Fig. 1. The effect of ATP and ATP structural analogs on the pre-mRNA 3′cleavage reaction reconstituted from HeLa DEAE-fractionated cleavage factors

A. In vitro reconstituted cleavage of the uniformly labeled, 5′ capped L3 pre-mRNA substrate. Nucleotide concentration, 0.5 mM H₂O, water added in place of nucleotide. Input, unprocessed RNA. 5′, upstream cleavage product; 3′, downstream cleavage fragments; R.C. Relative cleavage, normalized to ATP lane. Bar charts were made using the average of three independent identical experiments, ± one S.D. See text for nucleotide abbreviations. B. Same as in panel A except the SV40L pre-mRNA substrate was used. C. Structural differences of three of the nucleotides used. D. Same as in panel A, except 1 mM AMP-PNP was used. Spaces between gel lanes indicate rearrangement of lanes from a single representative experiment.

Fig. 2. The effect of AMP-PCP on ATP-stimulated L3 pre-mRNA cleavage

ATP (1 mM) and AMP-PCP at the indicated concentrations were included in a reconstituted in vitro cleavage reaction as in Fig. 1. The bar chart was made using the average of three independent identical experiments, ± one S.D.

Fig. 3. Excess ATP is not needed for CF II_m Clp1-Pcf11 complex stability

A. FLAG-tagged Clp1 was expressed in a stable HeLa cell line (Clp1-FLAG) and immunoprecipitated using FLAG-beads from whole cell extract with no added nucleotide or with 4 mM ATP or AMP-PCP. Normal HeLa cells were used as a control. The indicated fractions were resolved on SDS-PAGE and blotted. The top portion of the blot was probed with an anti-Pcf11 antibody. The lower portion was probed with an anti-Clp1 antibody. W.B., Western blot. B. The experiment shown in panel A was repeated (n) times with either ATP-depletion (as shown in A) or dialysis of the whole cell extract followed by ATP depletion. Bars indicate the Pcf11-Clp1 ratio normalized to the control where no nucleotide (nt) was included in the precipitation.

Fig. 4. Ap4A, a CF I_m25 Nudix domain ligand, does not affect in vitro pre-mRNA 3′ cleavage

A. Increasing concentrations of Ap4A do not inhibit ATP-stimulated cleavage of L3 pre-mRNA. B. Ap4A alone does not stimulate pre-mRNA cleavage in place of ATP. Cleavage reactions were done as described in Fig. 1.

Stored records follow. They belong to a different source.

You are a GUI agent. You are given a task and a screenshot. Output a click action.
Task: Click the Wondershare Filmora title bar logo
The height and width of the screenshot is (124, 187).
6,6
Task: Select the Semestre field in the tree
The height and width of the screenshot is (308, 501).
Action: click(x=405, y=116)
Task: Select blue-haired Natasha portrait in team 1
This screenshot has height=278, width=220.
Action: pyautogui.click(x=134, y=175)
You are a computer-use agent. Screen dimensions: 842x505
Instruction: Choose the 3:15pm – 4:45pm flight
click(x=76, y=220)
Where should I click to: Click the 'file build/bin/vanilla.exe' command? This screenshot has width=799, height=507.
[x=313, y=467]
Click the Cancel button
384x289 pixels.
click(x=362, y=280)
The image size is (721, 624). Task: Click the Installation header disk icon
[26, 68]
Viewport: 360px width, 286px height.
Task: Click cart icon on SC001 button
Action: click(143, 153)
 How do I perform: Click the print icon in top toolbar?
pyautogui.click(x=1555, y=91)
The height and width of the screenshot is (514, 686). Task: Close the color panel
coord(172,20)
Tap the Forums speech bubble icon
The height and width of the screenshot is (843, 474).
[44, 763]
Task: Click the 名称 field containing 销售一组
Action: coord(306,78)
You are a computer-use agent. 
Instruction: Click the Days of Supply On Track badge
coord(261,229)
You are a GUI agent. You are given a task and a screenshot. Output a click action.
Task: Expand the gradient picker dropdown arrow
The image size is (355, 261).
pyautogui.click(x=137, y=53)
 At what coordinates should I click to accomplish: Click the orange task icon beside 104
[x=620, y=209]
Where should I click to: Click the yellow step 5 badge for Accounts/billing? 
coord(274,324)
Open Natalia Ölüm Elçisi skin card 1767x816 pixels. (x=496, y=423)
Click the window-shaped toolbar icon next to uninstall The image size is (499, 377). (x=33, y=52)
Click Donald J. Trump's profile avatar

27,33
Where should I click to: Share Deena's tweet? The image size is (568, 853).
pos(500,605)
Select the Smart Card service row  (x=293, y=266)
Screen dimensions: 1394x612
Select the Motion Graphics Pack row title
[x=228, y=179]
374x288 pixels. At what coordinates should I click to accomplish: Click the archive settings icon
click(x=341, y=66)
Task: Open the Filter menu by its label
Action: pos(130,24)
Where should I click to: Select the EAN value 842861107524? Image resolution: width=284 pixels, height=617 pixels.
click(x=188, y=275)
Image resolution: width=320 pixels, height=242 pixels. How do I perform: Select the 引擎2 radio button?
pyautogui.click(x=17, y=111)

Fig. 5. ATP does not stimulate pre-mRNA 3′ cleavage through the canonical PAP ATP-binding site

A. Bacterially expressed, N-term-His₆-tag affinity purified wt and mutant bovine PAP proteins (bPAP, ~3 μg) used in this study. SDS-PAGE with Coomassie staining. Asterisk (*) denotes bands arising through adventitious C-terminal proteolysis during expression or purification. BSA, bovine serum albumin standards. B. Evaluation of ATP binding using 1 mM Mn²⁺-mediated non-specific polyadenylation at 50 nM PAP concentration. wt(2×) denotes 100 nM PAP. RNA substrate/primer was the uniformly labeled L3 pre-mRNA. C. In vitro L3 RNA cleavage reconstituted from the HeLa nuclear extract CSF fraction supplemented with the indicated PAP protein and ATP. D. Evaluation of ATP binding as in panel B but with lower PAP (10 nM) and ATP concentrations. wt(2×), 20 nM PAP. wt(5×), 50 nM. E. Reconstituted in vitro cleavage using CSF and recombinant PAP as in panel C but using 10 nM PAP and 0.23 mM ATP. F. Reconstituted in vitro cleavage using CSF and recombinant PAP as in panels C and E but here only 5 nM PAP, with or without 0.23 mM ATP.